**Brief**
Beneath this line are the data; copy exactly the part of them that opens with the line containing "Sketch Saturday Hiatus! (109, 2360)" and closes with the line containing "ホーム (541, 2461)", and only that part.

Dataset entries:
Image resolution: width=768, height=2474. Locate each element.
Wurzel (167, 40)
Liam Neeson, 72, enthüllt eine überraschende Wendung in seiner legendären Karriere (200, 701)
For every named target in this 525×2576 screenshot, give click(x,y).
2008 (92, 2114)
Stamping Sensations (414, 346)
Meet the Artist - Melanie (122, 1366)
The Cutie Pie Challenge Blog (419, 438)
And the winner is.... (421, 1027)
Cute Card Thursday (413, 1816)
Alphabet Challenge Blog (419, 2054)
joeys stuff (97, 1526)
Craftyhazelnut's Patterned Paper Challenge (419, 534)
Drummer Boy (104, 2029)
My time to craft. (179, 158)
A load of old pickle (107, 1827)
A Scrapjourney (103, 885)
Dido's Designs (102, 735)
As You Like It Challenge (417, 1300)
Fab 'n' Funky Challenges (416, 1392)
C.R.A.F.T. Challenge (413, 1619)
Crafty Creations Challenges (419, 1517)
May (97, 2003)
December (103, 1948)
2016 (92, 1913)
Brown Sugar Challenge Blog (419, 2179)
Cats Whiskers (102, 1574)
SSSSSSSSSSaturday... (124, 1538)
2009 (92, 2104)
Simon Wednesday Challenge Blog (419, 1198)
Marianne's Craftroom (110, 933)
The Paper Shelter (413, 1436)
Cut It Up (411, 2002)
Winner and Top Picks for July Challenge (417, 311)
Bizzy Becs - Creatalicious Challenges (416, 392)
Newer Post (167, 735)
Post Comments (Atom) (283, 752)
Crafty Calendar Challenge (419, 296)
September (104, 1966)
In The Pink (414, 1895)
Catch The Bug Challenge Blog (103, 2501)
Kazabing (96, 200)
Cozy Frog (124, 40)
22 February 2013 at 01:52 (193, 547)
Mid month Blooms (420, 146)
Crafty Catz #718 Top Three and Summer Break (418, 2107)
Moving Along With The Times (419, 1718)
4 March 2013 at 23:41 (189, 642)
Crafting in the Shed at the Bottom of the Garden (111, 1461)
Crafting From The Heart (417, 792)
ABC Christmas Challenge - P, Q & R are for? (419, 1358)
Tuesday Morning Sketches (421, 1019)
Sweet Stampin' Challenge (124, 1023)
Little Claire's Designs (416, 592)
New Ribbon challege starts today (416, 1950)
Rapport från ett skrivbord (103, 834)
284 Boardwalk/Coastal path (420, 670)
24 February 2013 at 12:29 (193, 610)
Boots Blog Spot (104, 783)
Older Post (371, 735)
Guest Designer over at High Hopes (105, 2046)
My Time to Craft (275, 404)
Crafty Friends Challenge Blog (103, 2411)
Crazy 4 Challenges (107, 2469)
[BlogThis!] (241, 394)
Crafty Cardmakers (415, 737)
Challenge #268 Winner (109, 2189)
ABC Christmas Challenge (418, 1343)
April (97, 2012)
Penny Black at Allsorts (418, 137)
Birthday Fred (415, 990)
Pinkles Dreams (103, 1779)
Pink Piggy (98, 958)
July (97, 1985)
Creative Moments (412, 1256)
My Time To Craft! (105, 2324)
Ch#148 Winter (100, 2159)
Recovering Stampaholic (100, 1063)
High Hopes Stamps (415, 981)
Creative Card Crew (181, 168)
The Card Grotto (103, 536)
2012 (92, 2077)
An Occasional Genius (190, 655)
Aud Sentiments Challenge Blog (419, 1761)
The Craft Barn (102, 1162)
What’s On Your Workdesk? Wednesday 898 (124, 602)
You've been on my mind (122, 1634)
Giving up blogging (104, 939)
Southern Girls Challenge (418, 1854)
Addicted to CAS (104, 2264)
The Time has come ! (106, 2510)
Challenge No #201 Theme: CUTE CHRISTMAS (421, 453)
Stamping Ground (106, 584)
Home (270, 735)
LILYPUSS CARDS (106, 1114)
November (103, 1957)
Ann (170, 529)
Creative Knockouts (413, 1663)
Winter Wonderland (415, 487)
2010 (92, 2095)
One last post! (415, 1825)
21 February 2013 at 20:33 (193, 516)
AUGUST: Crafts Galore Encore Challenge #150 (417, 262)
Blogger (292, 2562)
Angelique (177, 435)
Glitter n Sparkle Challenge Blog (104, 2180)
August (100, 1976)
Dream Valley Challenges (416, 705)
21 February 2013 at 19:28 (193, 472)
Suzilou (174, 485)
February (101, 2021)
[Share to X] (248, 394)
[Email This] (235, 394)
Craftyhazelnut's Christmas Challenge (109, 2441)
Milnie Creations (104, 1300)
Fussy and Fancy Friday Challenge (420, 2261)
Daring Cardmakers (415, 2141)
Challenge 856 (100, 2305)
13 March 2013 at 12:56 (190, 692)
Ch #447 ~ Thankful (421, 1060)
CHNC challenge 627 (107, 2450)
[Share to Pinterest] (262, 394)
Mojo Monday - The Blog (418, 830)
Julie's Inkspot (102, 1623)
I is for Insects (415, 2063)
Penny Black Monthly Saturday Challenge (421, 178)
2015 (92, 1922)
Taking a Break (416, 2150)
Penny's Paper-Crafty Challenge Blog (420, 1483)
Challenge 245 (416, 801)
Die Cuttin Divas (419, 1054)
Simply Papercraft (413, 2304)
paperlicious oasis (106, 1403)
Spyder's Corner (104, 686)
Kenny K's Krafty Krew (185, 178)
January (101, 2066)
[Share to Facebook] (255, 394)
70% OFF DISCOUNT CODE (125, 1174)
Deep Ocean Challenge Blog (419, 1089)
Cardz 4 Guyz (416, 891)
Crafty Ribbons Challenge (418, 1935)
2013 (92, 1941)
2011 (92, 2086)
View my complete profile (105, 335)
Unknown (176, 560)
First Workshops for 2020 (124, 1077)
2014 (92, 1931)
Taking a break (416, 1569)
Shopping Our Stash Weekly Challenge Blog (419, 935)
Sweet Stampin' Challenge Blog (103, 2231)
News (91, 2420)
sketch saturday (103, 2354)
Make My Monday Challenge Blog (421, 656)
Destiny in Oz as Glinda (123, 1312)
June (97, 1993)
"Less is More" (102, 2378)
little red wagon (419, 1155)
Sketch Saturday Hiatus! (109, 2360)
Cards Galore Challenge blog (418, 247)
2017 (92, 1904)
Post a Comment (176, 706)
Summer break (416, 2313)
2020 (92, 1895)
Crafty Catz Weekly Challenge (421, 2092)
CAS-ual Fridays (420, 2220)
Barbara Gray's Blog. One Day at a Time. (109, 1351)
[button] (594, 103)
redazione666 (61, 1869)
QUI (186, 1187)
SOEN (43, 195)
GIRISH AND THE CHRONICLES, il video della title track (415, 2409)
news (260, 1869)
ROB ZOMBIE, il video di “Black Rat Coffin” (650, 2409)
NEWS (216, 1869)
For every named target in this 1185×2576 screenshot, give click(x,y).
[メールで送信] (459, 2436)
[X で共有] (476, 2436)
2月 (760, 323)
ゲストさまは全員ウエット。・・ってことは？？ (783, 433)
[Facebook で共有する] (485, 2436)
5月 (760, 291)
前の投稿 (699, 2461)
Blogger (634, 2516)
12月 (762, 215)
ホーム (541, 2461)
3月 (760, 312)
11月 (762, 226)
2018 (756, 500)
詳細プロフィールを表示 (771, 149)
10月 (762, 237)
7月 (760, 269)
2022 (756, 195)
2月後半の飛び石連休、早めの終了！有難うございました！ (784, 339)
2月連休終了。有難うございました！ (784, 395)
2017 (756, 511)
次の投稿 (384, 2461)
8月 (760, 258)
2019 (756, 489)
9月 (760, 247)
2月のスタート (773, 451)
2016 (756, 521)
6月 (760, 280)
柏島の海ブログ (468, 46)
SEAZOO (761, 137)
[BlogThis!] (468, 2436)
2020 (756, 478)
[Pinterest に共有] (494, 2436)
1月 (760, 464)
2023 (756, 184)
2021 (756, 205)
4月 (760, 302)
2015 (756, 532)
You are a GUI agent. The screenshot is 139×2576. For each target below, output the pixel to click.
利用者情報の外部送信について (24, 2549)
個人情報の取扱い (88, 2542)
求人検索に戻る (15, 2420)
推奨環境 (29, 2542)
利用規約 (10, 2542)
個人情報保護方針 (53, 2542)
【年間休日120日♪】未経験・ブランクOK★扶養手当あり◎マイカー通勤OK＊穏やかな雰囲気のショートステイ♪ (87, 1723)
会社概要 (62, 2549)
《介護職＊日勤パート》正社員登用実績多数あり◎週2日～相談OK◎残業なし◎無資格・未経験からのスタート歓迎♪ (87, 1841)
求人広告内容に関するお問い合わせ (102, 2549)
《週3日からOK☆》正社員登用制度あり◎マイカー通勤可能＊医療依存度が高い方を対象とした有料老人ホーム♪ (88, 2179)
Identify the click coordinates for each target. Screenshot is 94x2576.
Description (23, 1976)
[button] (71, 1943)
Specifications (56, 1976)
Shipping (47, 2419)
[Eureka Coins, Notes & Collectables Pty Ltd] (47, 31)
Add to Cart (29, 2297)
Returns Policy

**Result for this exercise**
Sketch Saturday Hiatus! (109, 2360)
Cards Galore Challenge blog (418, 247)
2017 (92, 1904)
Post a Comment (176, 706)
Summer break (416, 2313)
2020 (92, 1895)
Crafty Catz Weekly Challenge (421, 2092)
CAS-ual Fridays (420, 2220)
Barbara Gray's Blog. One Day at a Time. (109, 1351)
[button] (594, 103)
redazione666 (61, 1869)
QUI (186, 1187)
SOEN (43, 195)
GIRISH AND THE CHRONICLES, il video della title track (415, 2409)
news (260, 1869)
ROB ZOMBIE, il video di “Black Rat Coffin” (650, 2409)
NEWS (216, 1869)
For every named target in this 1185×2576 screenshot, give click(x,y).
[メールで送信] (459, 2436)
[X で共有] (476, 2436)
2月 (760, 323)
ゲストさまは全員ウエット。・・ってことは？？ (783, 433)
[Facebook で共有する] (485, 2436)
5月 (760, 291)
前の投稿 (699, 2461)
Blogger (634, 2516)
12月 (762, 215)
ホーム (541, 2461)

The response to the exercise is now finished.